# Archie (boo b00)



## biggibear (Nov 12, 2008)

Hi all i'm new to the forum.

I would like to tell you all about a white haired blue eye cat called archie. (archie wasn't deaf).

I adopted Archie from the RSPCA in Birmingham 12 years ago. He had been thrown out of a flat window. RSPCA took him in and rehomed him this is where i come in. I fell in love straight away his pool blue eyes looked up at me and i knew he was the one for me. He was amazing even when my children came along and my lap wasnt always free he never complained , never scratched bit just lay by my feet instead. He became my childrens friends as they grew up. Sadly last wednesday after a very short illness Archie had to be put to sleep as his liver was failing. Nothing i could do between sobs i could here myself saying fix him fix him. He never fought or struggled but just slipped away. He wasnt just my pet he was my friend and companion and i will miss him greatly he was awesome. Thanks for a wonderful 12 years Archie boo


----------



## suzy93074 (Sep 3, 2008)

sorry to hear about your loss - RIP Archiexxxxxx


----------



## biggibear (Nov 12, 2008)

Thanks its very nice of you


----------



## Guest (Nov 12, 2008)

So sorry to hear your sad news - he sounds like he was a lovely cat.

RIP

Lou
X


----------



## PoppyLily (Jan 8, 2008)

RIP litte Archie Boo xx


----------



## biggibear (Nov 12, 2008)

Thank you everybody. Archie was 17 years old so he lived a very full active life, and i have some lovely memories of him. My husband has just got me a BSH ex stud, and he is beautiful, i think he is settling in ok, still a tiny bit jumpy but i think he trusts me as he comes when i call him. The children make him a little edgy but understandable as he was in a home with no cats. The only thing is he hissed and tryed to scratch my husband after he was petting him. I told my husband if you had just moved away from everything you knew and had had your bits cut off only a few days ago, that would make him grumpy.lol. Archie could never be replaced , and i only lost him a week ago today, but Biggi is already loved my myself and the children , and i hope i get another 12 or so years of memories with him.


----------



## gillieworm (Jul 4, 2008)

So sorry to hear about Archie  It sounds like he had a wonderful life with you and your family 

May Biggi bring you as many years of happiness as Archie did


----------



## Sweepsmamma (Nov 4, 2008)

Awwwwww love i am so so sorry to hear your very sad news. I too went through the same ordeal 3wks ago, our Tinka would have been 20yrs old in December.
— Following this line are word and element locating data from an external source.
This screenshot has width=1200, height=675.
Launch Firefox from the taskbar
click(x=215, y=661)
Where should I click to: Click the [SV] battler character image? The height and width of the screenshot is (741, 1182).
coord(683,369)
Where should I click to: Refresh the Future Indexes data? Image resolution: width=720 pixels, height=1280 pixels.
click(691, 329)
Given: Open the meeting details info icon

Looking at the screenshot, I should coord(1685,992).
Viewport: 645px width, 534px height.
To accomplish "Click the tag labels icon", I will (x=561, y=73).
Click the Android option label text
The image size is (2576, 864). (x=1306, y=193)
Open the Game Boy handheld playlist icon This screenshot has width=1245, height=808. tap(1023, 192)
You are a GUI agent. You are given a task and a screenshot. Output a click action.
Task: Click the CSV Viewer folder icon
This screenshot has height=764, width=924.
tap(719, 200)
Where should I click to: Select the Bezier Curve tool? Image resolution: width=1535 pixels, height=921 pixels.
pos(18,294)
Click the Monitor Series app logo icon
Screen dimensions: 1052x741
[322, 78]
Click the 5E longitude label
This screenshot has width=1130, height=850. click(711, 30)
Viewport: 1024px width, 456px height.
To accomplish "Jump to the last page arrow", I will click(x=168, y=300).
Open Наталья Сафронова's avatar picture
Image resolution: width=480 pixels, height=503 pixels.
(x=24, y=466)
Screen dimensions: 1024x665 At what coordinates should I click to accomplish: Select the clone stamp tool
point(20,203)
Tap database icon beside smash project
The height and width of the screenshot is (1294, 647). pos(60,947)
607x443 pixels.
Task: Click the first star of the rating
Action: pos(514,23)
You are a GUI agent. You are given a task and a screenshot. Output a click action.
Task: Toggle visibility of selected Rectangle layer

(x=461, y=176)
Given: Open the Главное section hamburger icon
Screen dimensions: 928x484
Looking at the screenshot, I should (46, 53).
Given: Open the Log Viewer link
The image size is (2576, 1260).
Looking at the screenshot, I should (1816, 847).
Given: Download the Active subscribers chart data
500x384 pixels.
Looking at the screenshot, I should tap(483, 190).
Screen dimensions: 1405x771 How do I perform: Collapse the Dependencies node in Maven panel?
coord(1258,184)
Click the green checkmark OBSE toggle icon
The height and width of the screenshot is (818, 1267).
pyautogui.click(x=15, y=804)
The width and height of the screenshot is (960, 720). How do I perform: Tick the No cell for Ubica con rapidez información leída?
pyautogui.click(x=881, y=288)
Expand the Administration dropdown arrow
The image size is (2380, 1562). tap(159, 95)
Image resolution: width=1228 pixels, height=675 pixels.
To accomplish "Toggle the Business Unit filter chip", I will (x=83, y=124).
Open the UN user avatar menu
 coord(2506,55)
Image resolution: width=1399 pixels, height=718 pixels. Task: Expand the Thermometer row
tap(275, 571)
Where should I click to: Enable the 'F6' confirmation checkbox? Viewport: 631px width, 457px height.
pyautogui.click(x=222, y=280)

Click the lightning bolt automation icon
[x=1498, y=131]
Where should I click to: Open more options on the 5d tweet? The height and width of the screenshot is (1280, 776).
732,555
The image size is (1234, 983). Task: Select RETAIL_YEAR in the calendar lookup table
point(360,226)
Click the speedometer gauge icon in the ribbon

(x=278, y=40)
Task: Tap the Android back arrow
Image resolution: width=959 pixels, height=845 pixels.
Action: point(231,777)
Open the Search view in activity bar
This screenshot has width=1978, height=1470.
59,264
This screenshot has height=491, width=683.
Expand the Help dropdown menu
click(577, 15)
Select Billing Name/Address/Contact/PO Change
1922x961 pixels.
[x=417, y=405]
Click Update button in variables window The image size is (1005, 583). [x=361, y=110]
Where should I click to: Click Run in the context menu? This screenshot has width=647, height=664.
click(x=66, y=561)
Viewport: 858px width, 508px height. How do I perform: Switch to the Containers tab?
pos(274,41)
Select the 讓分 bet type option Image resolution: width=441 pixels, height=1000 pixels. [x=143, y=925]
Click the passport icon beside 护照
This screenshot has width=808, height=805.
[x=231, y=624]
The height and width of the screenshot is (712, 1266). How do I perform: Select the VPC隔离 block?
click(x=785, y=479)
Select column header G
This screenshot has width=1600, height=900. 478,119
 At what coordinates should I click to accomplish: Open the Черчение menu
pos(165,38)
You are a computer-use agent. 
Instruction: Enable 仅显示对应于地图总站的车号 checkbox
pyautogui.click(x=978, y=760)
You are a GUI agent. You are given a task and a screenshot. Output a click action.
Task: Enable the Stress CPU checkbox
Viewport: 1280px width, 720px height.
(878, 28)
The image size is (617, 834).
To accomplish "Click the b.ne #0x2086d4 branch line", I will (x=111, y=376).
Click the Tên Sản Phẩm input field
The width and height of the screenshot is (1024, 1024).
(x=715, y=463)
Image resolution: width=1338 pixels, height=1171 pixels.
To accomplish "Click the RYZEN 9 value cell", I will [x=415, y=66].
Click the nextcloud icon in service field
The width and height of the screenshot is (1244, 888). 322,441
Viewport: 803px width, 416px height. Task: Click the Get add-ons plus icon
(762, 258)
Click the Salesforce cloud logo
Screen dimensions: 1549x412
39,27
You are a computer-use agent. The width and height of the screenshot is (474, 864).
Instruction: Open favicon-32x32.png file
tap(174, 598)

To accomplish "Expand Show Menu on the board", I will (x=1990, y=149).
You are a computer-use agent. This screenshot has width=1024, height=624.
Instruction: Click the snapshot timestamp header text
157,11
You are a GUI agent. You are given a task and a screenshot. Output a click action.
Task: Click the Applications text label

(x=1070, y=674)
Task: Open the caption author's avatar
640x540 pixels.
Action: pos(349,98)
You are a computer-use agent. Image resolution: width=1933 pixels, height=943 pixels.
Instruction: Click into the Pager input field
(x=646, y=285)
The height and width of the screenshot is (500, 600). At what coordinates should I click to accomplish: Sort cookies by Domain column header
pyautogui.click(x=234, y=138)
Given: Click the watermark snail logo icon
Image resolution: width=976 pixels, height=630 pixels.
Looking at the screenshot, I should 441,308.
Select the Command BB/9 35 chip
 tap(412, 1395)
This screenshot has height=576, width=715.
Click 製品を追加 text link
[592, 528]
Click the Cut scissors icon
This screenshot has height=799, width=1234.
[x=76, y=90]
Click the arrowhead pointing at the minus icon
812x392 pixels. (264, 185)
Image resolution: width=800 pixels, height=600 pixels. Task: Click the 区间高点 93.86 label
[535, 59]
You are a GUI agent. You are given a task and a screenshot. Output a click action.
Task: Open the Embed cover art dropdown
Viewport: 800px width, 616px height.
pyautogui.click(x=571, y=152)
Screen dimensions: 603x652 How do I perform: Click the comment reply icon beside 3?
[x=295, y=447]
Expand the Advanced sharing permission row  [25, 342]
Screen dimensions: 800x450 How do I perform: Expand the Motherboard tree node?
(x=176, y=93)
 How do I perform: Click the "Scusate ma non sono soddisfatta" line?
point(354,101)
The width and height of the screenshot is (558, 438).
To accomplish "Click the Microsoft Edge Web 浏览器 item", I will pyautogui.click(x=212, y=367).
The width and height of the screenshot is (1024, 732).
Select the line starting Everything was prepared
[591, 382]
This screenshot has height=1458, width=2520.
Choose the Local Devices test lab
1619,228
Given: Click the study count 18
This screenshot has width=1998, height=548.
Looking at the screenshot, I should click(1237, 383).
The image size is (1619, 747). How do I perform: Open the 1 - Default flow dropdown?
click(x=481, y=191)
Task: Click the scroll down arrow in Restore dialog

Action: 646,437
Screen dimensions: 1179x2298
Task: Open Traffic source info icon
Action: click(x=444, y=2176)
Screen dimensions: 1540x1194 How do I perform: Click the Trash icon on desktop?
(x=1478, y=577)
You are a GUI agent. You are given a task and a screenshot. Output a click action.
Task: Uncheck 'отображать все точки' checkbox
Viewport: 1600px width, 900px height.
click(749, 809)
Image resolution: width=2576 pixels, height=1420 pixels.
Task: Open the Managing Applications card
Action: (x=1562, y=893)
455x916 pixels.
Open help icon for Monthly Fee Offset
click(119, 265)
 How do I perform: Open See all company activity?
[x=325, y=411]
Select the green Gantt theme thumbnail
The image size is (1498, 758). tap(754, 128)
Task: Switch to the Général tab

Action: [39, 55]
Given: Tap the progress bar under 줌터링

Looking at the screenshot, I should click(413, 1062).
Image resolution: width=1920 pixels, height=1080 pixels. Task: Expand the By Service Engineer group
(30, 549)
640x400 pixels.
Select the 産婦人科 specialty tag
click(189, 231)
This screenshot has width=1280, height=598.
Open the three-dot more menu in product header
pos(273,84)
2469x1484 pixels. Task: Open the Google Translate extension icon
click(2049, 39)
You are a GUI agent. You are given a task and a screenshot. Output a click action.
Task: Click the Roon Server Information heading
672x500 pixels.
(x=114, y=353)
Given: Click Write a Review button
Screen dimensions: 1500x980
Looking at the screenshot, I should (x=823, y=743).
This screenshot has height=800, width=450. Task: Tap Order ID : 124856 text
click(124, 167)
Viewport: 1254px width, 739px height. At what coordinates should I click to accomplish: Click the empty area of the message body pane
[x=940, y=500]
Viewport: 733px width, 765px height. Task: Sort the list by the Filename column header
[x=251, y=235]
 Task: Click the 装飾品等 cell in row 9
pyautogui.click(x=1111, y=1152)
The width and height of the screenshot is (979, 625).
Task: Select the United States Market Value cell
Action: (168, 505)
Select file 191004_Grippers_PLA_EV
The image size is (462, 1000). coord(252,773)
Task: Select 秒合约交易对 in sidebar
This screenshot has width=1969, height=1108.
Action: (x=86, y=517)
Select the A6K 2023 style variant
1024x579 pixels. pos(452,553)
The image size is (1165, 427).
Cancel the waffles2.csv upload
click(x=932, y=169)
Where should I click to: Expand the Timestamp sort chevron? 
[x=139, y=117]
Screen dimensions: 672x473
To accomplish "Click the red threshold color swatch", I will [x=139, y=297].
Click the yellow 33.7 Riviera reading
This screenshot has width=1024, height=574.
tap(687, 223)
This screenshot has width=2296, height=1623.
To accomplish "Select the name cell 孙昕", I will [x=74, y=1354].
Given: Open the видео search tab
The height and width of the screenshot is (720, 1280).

Thinking of you, condolences to you and your family!!!!!

{{{{{{{{{{ Archie Boo }}}}}}}}}} run free at rainbow bridge sweetheart, hope our Tinks as found you and shown you around xx


----------



## ColeosMummy (Aug 27, 2008)

sorry about ur loss RIP archie x


----------



## biggibear (Nov 12, 2008)

Its nice to see so many people care. Archie was part of my family and i hope he is running around with Tinka and my staffie tyson who i lost 8 years ago.

Thank you everyone for your nice comments


----------



## sylneo (Oct 13, 2008)

I'm really sorry to hear about your loss. I'm sure Archie had a wonderful life and was loved by you and your family. My thoughts are with you.
RIP Archie xx


----------